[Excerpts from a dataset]
☆ ☆ ☆ ☆ ☆
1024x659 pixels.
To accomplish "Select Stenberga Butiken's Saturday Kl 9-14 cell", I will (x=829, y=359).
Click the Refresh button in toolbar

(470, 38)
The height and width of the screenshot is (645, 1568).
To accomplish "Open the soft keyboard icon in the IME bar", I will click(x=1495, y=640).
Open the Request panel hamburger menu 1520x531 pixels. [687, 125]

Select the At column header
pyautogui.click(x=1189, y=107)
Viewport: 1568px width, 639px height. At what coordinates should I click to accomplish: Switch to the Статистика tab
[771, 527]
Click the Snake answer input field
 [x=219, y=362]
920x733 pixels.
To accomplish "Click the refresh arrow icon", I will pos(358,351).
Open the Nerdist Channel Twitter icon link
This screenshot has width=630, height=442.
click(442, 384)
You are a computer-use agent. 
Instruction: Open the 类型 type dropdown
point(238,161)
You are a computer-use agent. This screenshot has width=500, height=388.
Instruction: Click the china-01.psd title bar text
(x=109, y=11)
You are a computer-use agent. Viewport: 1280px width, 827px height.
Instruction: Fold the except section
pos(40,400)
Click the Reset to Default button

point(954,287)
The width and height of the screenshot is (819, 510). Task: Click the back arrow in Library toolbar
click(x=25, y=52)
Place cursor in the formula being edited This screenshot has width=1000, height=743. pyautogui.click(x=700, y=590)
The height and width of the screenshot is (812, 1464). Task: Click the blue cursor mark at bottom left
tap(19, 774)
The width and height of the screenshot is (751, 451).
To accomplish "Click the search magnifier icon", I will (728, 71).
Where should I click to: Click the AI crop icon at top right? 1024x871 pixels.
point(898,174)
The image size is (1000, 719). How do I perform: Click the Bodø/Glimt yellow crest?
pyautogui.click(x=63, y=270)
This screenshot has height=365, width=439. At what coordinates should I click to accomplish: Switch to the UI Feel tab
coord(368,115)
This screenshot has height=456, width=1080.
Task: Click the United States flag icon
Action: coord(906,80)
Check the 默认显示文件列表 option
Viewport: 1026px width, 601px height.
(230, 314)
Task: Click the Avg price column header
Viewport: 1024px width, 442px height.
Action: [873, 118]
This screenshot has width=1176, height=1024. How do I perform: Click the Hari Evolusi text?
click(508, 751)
☆ ☆ ☆ ☆ ☆
Work task
Please restate every record shown above, word for word.

Answer
1024x659 pixels.
To accomplish "Select Stenberga Butiken's Saturday Kl 9-14 cell", I will (x=829, y=359).
Click the Refresh button in toolbar

(470, 38)
The height and width of the screenshot is (645, 1568).
To accomplish "Open the soft keyboard icon in the IME bar", I will click(x=1495, y=640).
Open the Request panel hamburger menu 1520x531 pixels. [687, 125]

Select the At column header
pyautogui.click(x=1189, y=107)
Viewport: 1568px width, 639px height. At what coordinates should I click to accomplish: Switch to the Статистика tab
[771, 527]
Click the Snake answer input field
 [x=219, y=362]
920x733 pixels.
To accomplish "Click the refresh arrow icon", I will pos(358,351).
Open the Nerdist Channel Twitter icon link
This screenshot has width=630, height=442.
click(442, 384)
You are a computer-use agent. 
Instruction: Open the 类型 type dropdown
point(238,161)
You are a computer-use agent. This screenshot has width=500, height=388.
Instruction: Click the china-01.psd title bar text
(x=109, y=11)
You are a computer-use agent. Viewport: 1280px width, 827px height.
Instruction: Fold the except section
pos(40,400)
Click the Reset to Default button

point(954,287)
The width and height of the screenshot is (819, 510). Task: Click the back arrow in Library toolbar
click(x=25, y=52)
Place cursor in the formula being edited This screenshot has width=1000, height=743. pyautogui.click(x=700, y=590)
The height and width of the screenshot is (812, 1464). Task: Click the blue cursor mark at bottom left
tap(19, 774)
The width and height of the screenshot is (751, 451).
To accomplish "Click the search magnifier icon", I will (728, 71).
Where should I click to: Click the AI crop icon at top right? 1024x871 pixels.
point(898,174)
The image size is (1000, 719). How do I perform: Click the Bodø/Glimt yellow crest?
pyautogui.click(x=63, y=270)
This screenshot has height=365, width=439. At what coordinates should I click to accomplish: Switch to the UI Feel tab
coord(368,115)
This screenshot has height=456, width=1080.
Task: Click the United States flag icon
Action: coord(906,80)
Check the 默认显示文件列表 option
Viewport: 1026px width, 601px height.
(230, 314)
Task: Click the Avg price column header
Viewport: 1024px width, 442px height.
Action: [873, 118]
This screenshot has width=1176, height=1024. How do I perform: Click the Hari Evolusi text?
click(508, 751)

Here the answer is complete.